WHAT TO DO
State how many lines of the rows below contain the string "Viewport", matching case exactly. Reply with the number alone.

Start of DATA SHOWN

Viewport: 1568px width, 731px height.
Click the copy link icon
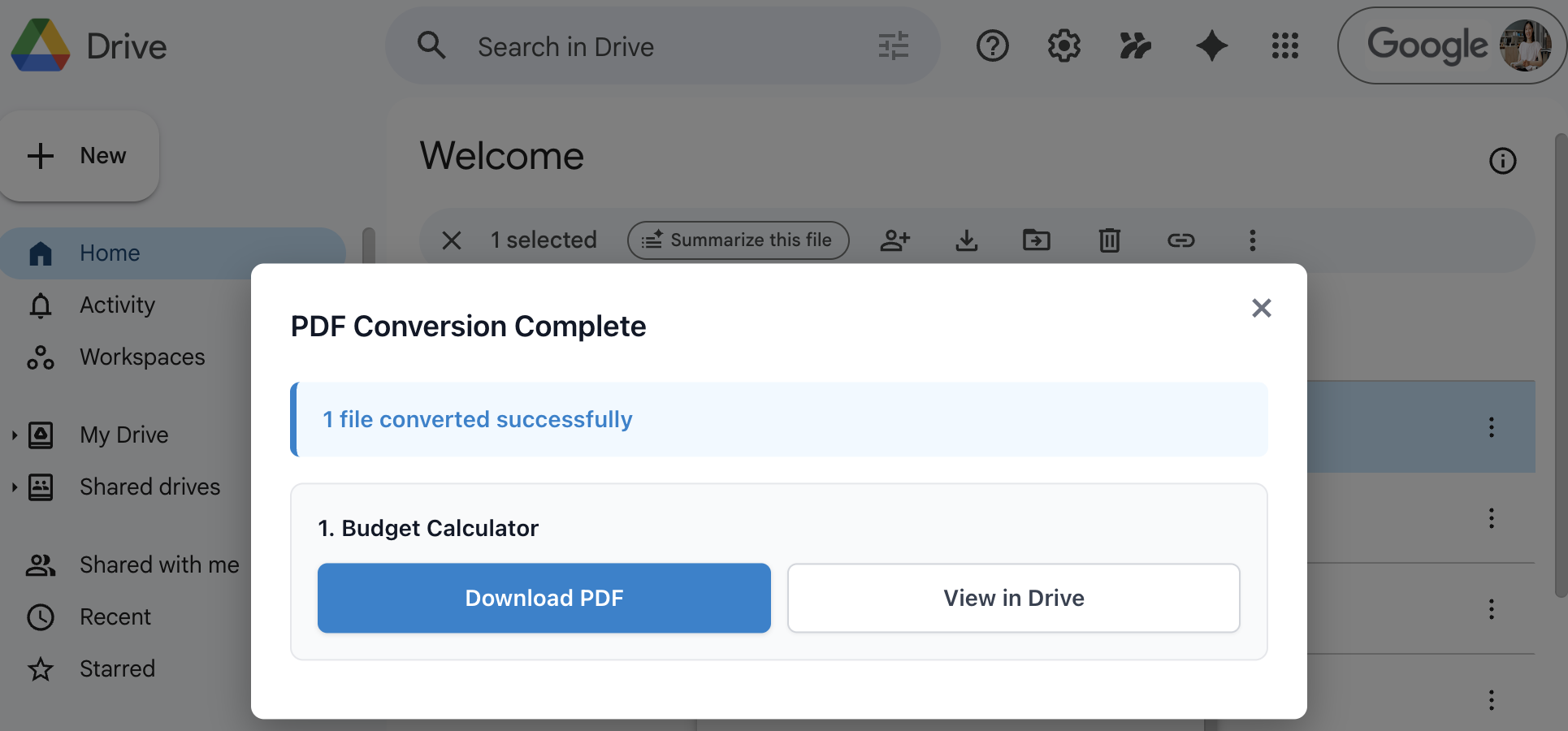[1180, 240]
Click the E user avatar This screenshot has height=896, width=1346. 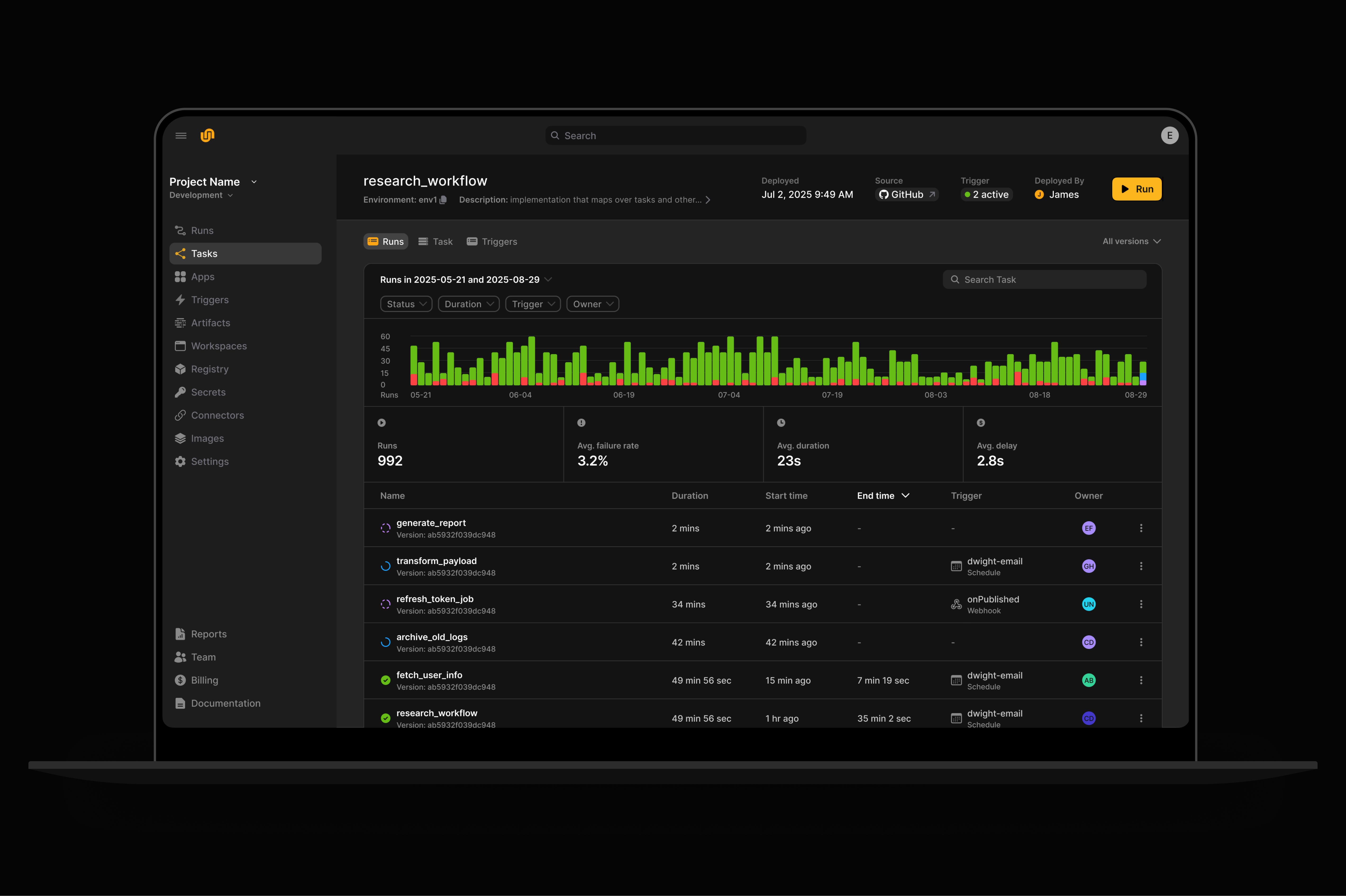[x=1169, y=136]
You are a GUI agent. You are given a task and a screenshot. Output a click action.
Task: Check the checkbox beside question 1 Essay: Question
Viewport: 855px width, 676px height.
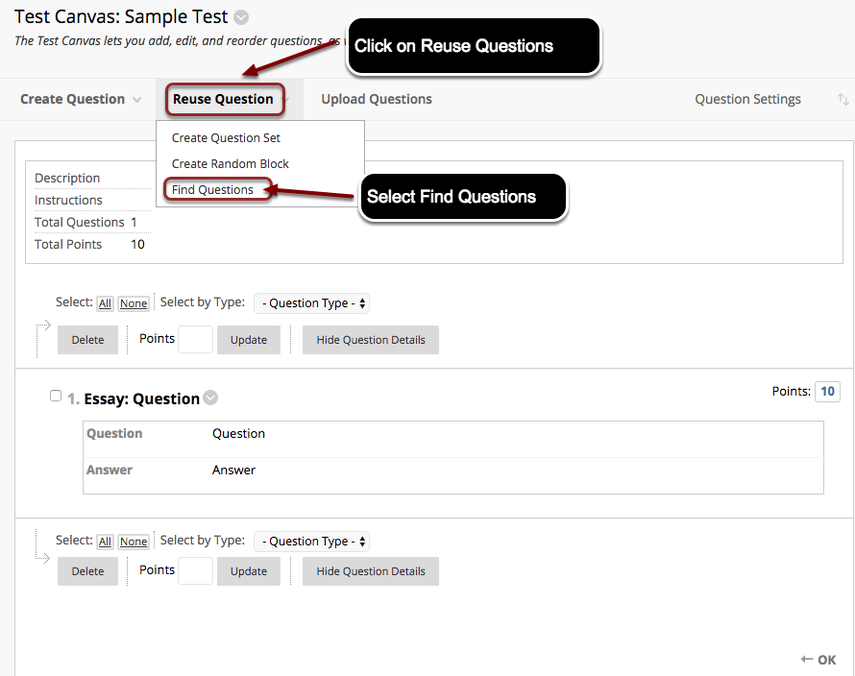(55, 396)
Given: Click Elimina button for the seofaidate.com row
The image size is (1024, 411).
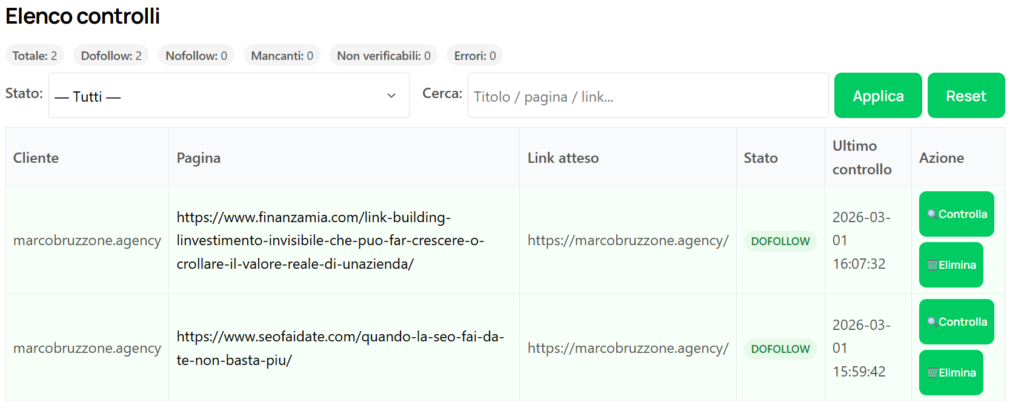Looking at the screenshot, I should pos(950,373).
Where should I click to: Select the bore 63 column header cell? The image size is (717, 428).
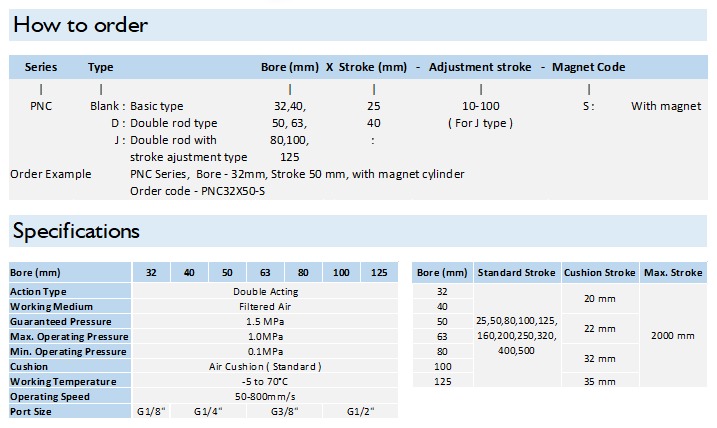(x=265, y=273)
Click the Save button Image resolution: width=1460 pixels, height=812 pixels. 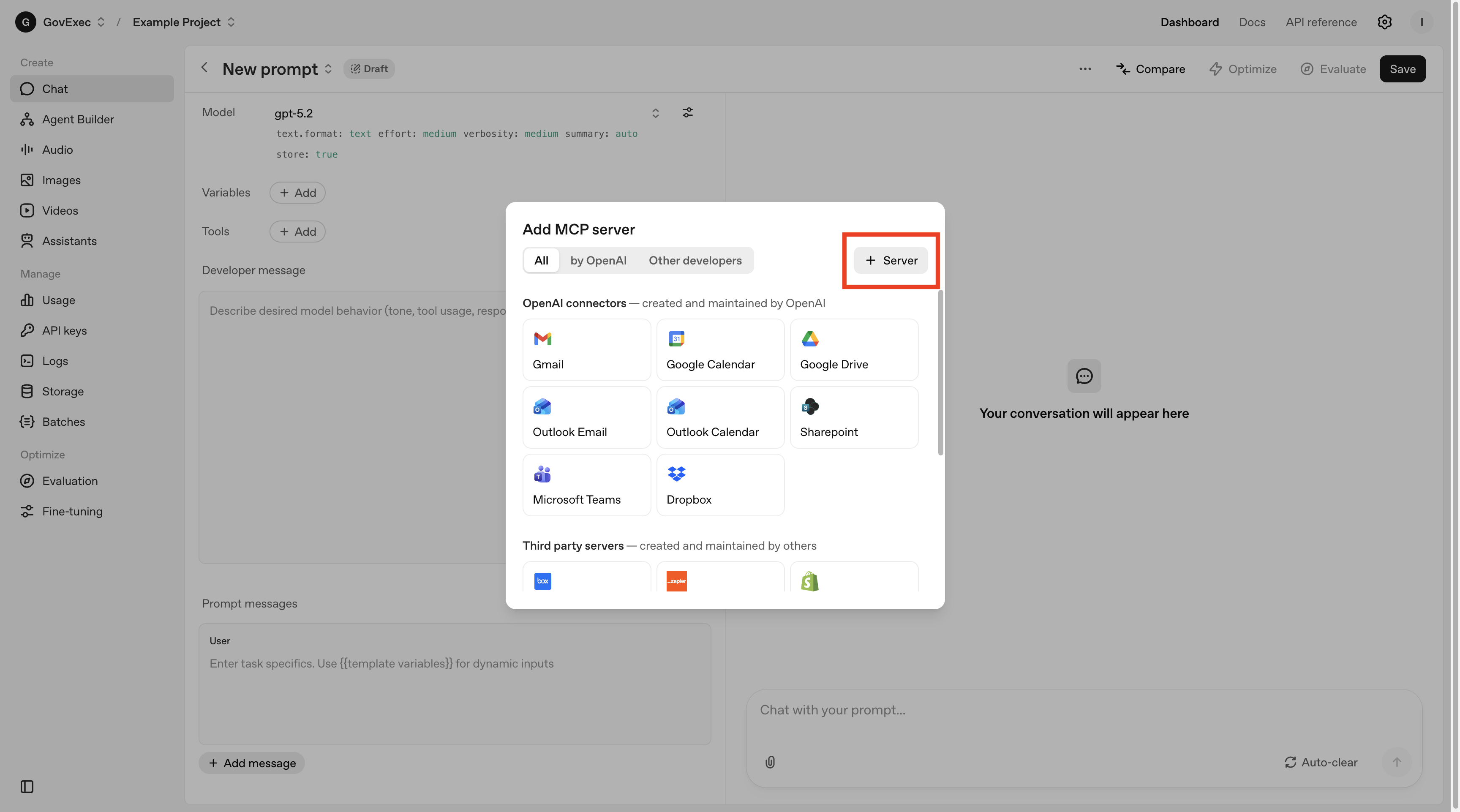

End of DATA SHOWN

FULL OUTPUT
2